岸田・バイデン首脳会談の評価
Japan In-depth / 2022年1月25日 12時42分
相違点といえば、「日米・日米韓で緊密に連携」と書いたため、「日韓で緊密に連携」のないことが逆に浮き彫りになったことぐらいか。
4、(ウクライナについて)両首脳は、①引き続き日米で連携し、②ロシアによるウクライナへの侵攻を抑止するために共に緊密に取り組むことにコミットし、③日本が、いかなる攻撃に対しても強い行動をとることについて関係国等と緊密に調整を続ける、とされた。今後プーチンの行動次第では日本の対応が難しくなるかもしれない。

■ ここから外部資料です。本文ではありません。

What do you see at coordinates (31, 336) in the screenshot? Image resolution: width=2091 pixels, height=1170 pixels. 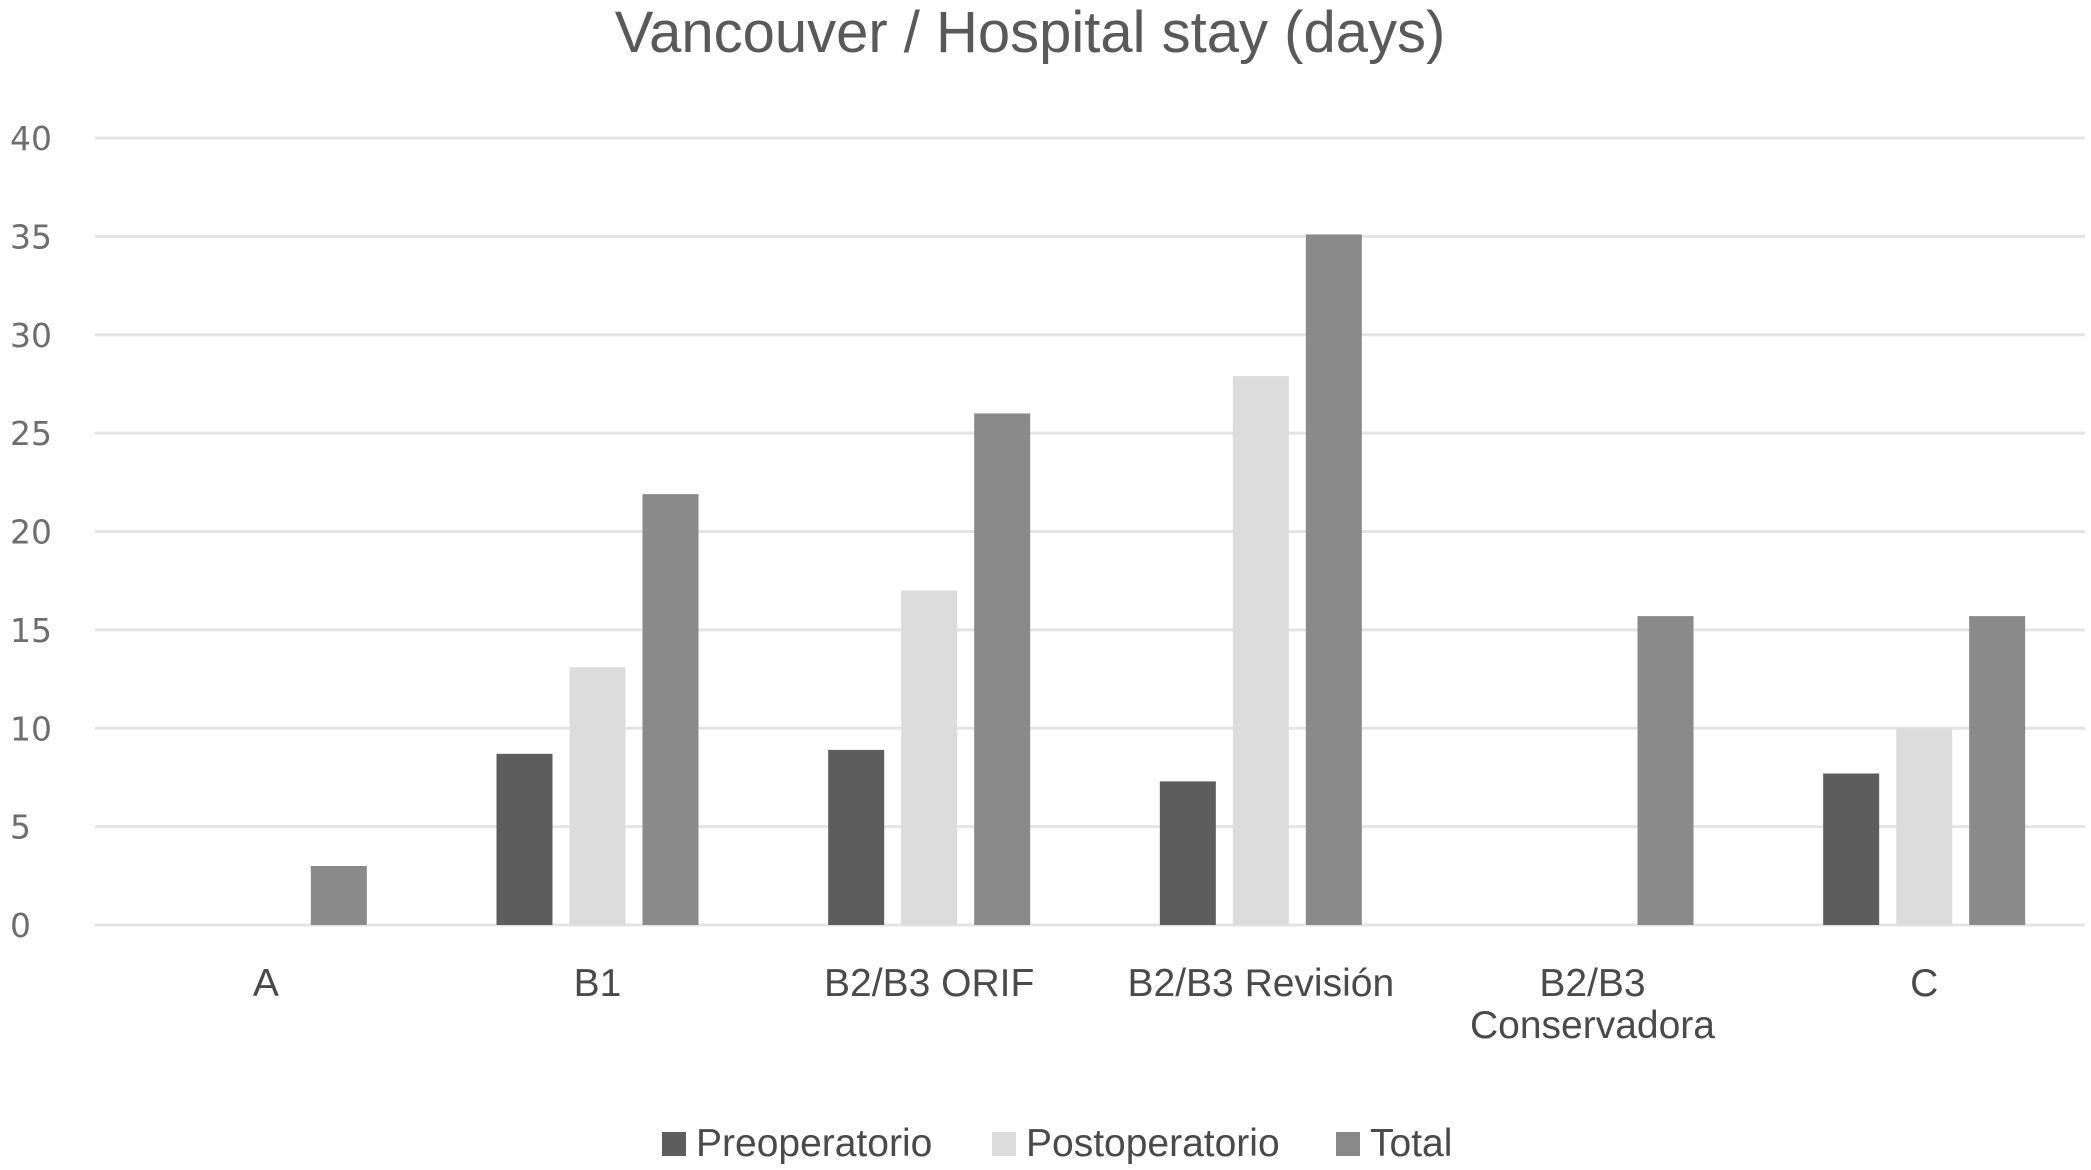 I see `y-tick-label: 30` at bounding box center [31, 336].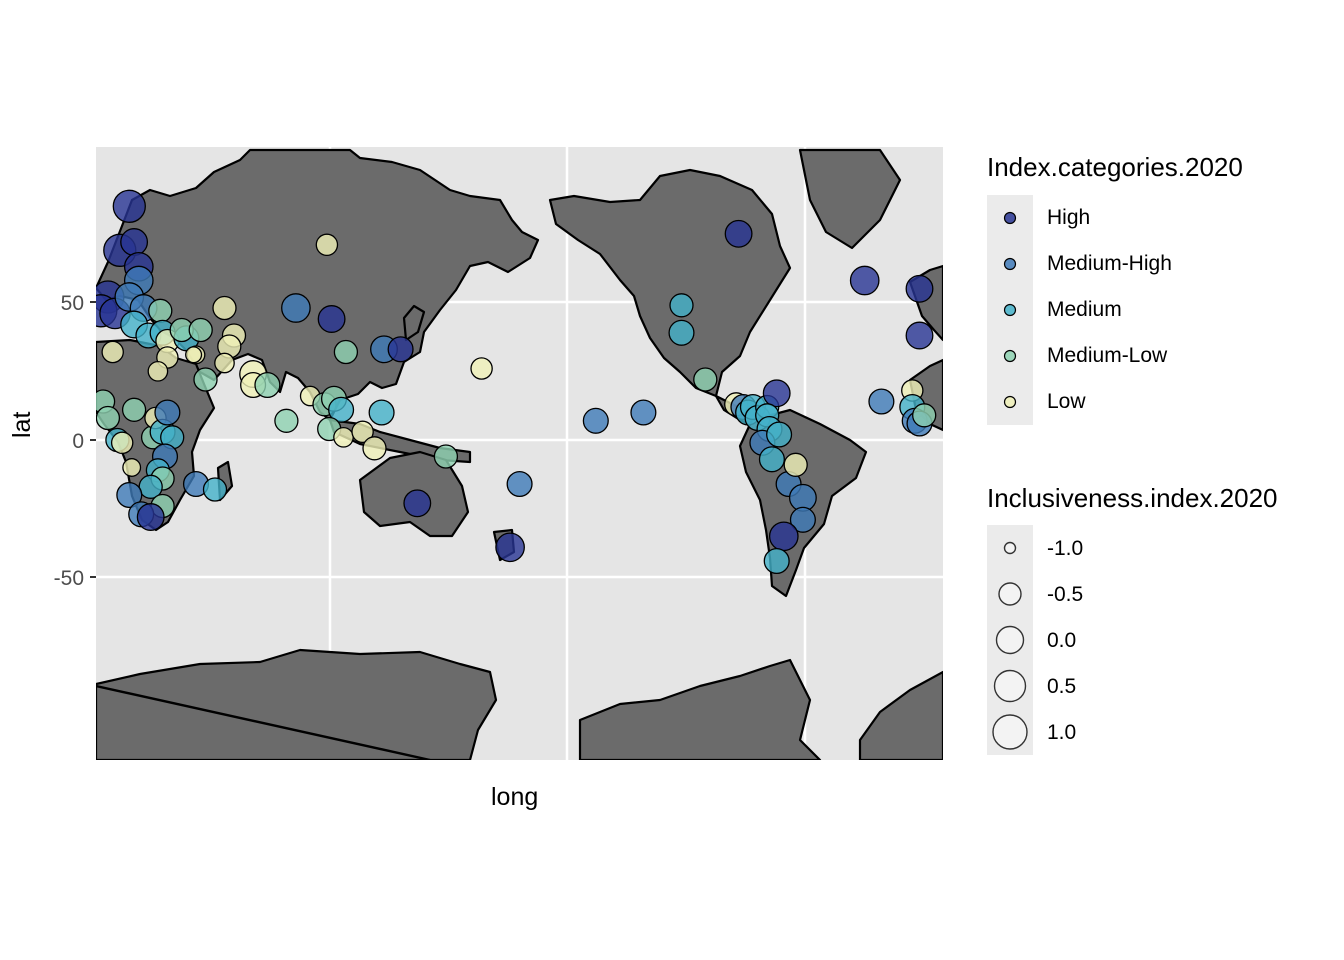 Image resolution: width=1344 pixels, height=960 pixels. I want to click on legend-categories-title: Index.categories.2020, so click(1115, 167).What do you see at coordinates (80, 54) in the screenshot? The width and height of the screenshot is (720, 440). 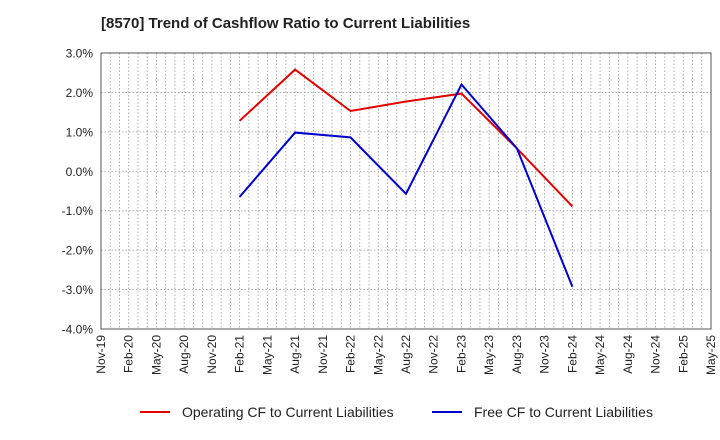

5、(安全保障問題について)両首脳は先の日米「2+2」共同発表を支持したが、日本が、「新たに国家安全保障戦略、防衛計画の大綱、中期防衛力整備計画を策定し、日本の防衛力を抜本的に強化する『決意』」を表明した。この部分も重要だ。
6、(経済面では)日本から「新しい資本主義」の考え方を説明し、両首脳は、①次回首脳会合で、持続可能で包摂的な経済社会の実現のための新しい政策イニシアティブについて議論を深めていくことで一致し、②閣僚レベルの日米経済政策協議委員会(経済版「2+2」)の立ち上げに合意した。この点も新しい要素である。
7、最後に、両首脳は、「核兵器のない世界」に向けて共に取り組んでいくことを確認した、とあるが、これは実に岸田首相らしい新規部分であろう。
もう一つ、今週筆者が気になったのがウクライナ問題に対するドイツの対応振りだ。各種報道によれば、ウクライナをめぐる米露対立の中で、①ドイツはエストニアがウクライナにドイツ製榴弾砲を供与することに反対し、②ドイツ海軍司令官がロシアを擁護する失言により解任され、③ドイツ外相もウクライナへのドイツ製兵器供与に慎重な姿勢を示しているという。どこか東アジアでの日本の立場に似ている、かもしれぬ。
いずれにせよ、こうした一連の動きで、NATO諸国間にドイツ新政権のロシア政策に対する疑念が生まれているらしい。確かに、ドイツとロシアが結ぶ時、東欧諸国が酷い目に遭って来た歴史はある。だが、ウクライナ問題がNATO諸国間の疑心暗鬼を助長するのだとすれば、それこそプーチンの思う壺ではないか。この点も要注意だ。
〇アジア
北京五輪開幕が近いのに、北京では新型コロナ感染が増えている。これまでに入国時の空港や選手村などで大会関係者72人の感染が確認されたそうだが、実態はもっと多いだろう。それでも五輪が始まったら、この種のニュースはなくなる。中国が主催する北京五輪に「失敗」はなく、中国政府の「ゼロコロナ」政策は無謬なのだから。